━━━ ARTICLE ━━━

Written 14 July 2021
I didn’t follow yesterday’s debate in Parliament closely in which the Government won the vote to move away from the 0.7% of GDP target. I doubt I missed much.
I’m writing something down on this because I have spent a few years up close and personal with International Aid (in Egypt in the mid-1990s) and never really quite got to the bottom of what I think of it all. I’ll see if writing my thoughts down gets me any closer to a conclusion or a more settled position. I suspect it will help but I doubt very much that there is a single landing area and I’ll end up with as much of a yes but no but position as I have been in for a number of years. It could also bring back some memories as I returned to the UK in 1998 and apart from a brief work-related trip in (I think) 1999 have not been back to Egypt in the nearly quarter of a century since. Just writing that makes me feel very old!

━━━

- **WRITTEN EXERCISE A**
Could you rewrite everything in the listing from the line containing "You are a GUI" down to the end of the listing as a numbered list, skipping blank lines and leaving out the pictures?
The listing that follows has no connection to the piece on international aid.

━━━ ROWS ━━━

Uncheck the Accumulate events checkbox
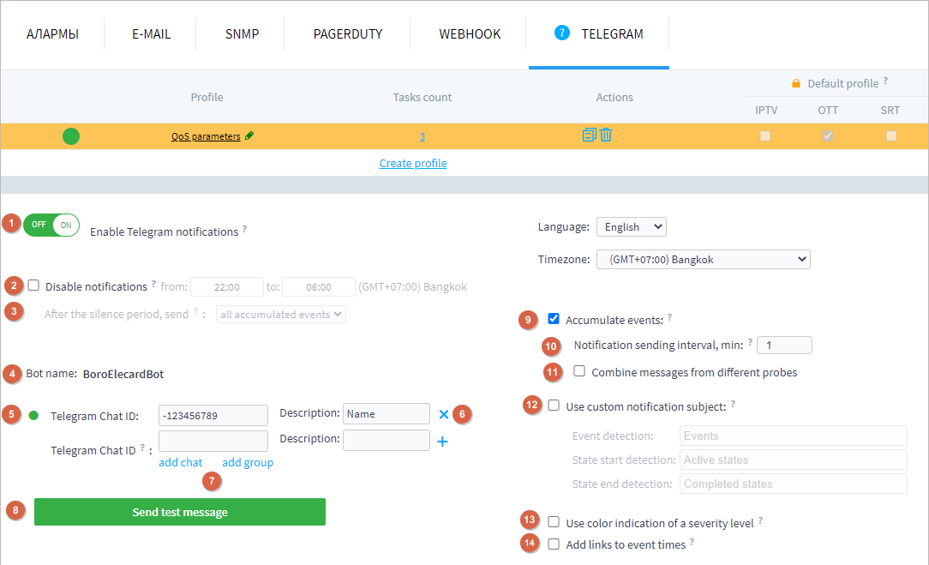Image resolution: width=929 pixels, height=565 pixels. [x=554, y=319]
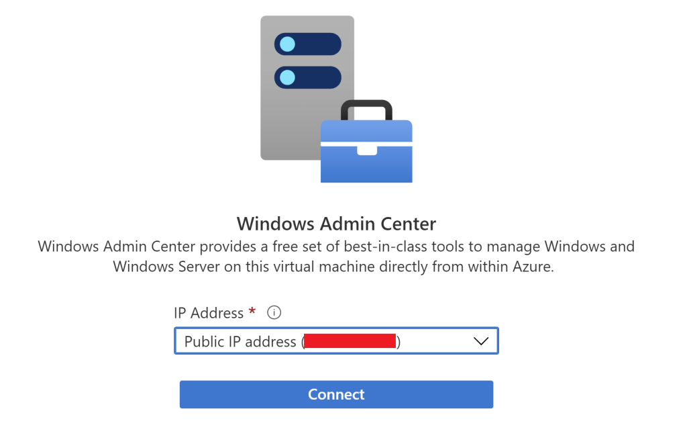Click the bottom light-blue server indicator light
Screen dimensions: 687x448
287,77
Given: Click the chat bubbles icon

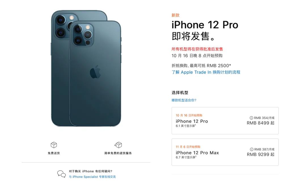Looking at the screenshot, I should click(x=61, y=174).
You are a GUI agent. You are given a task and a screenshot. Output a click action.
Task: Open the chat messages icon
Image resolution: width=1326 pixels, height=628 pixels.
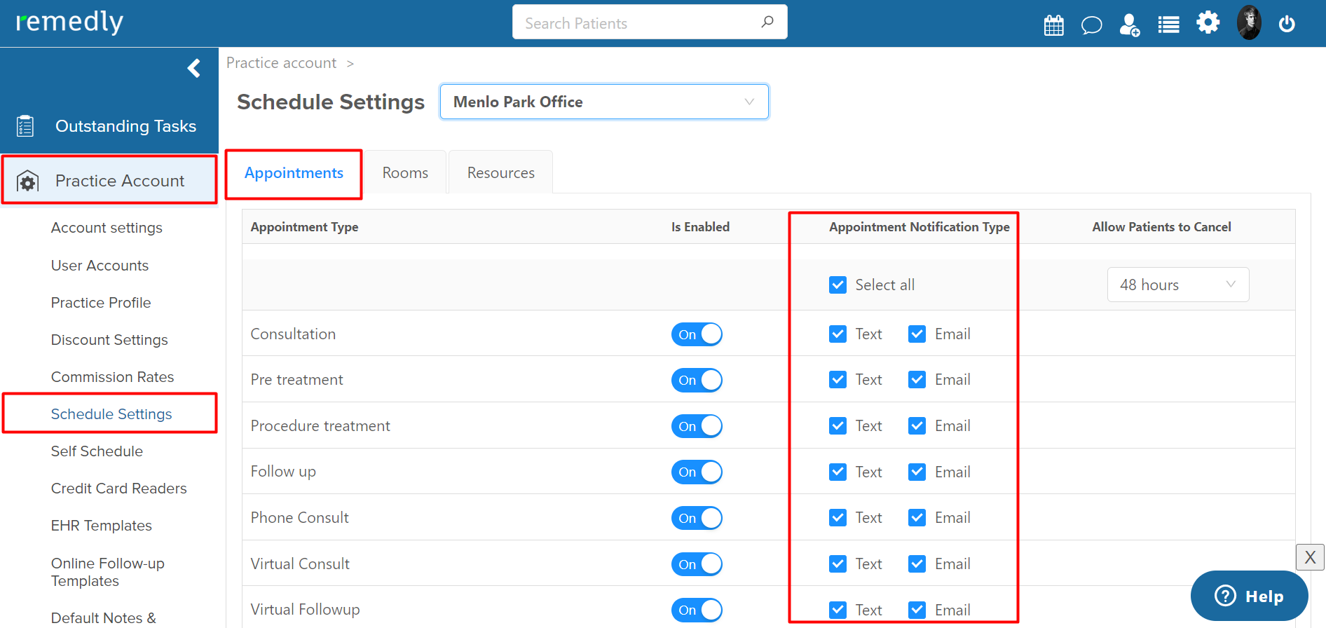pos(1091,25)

━━━

- **WRITTEN EXERCISE B**
Can you echo the whole piece on international aid word for word?

- **COMPLETE ANSWER A**
1. You are a GUI agent. You are given a task and a screenshot. Output a click action.
2. Task: Open the chat messages icon
3. Image resolution: width=1326 pixels, height=628 pixels.
4. pos(1091,25)

- **COMPLETE ANSWER B**
Written 14 July 2021
I didn’t follow yesterday’s debate in Parliament closely in which the Government won the vote to move away from the 0.7% of GDP target. I doubt I missed much.
I’m writing something down on this because I have spent a few years up close and personal with International Aid (in Egypt in the mid-1990s) and never really quite got to the bottom of what I think of it all. I’ll see if writing my thoughts down gets me any closer to a conclusion or a more settled position. I suspect it will help but I doubt very much that there is a single landing area and I’ll end up with as much of a yes but no but position as I have been in for a number of years. It could also bring back some memories as I returned to the UK in 1998 and apart from a brief work-related trip in (I think) 1999 have not been back to Egypt in the nearly quarter of a century since. Just writing that makes me feel very old!